── INFORMATION SHOWN

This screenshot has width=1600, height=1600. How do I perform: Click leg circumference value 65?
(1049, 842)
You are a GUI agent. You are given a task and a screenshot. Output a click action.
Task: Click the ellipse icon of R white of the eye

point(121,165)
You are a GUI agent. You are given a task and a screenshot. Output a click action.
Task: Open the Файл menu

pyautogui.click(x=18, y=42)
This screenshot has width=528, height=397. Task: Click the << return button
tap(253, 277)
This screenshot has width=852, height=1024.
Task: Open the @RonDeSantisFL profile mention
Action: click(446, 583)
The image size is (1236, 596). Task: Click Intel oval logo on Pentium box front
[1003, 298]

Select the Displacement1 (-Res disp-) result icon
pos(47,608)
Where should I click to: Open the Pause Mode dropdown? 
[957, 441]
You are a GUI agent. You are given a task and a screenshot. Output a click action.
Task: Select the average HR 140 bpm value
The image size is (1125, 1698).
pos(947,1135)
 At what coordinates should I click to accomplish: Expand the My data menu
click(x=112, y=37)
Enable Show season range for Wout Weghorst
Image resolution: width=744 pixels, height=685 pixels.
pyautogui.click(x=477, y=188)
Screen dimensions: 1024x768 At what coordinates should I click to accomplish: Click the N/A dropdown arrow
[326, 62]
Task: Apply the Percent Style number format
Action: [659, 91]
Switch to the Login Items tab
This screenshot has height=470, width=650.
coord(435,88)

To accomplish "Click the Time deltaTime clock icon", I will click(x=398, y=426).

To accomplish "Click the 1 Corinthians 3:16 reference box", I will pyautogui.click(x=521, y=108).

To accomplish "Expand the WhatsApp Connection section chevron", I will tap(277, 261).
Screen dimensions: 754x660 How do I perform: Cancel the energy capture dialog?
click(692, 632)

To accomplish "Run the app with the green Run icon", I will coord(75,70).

────

Only lines containing "will" belong in the answer; copy every such line from the records.

# OUTPUT FOR THIS EXERCISE:
To accomplish "Click the Time deltaTime clock icon", I will click(x=398, y=426).
To accomplish "Click the 1 Corinthians 3:16 reference box", I will pyautogui.click(x=521, y=108).
To accomplish "Expand the WhatsApp Connection section chevron", I will tap(277, 261).
To accomplish "Run the app with the green Run icon", I will coord(75,70).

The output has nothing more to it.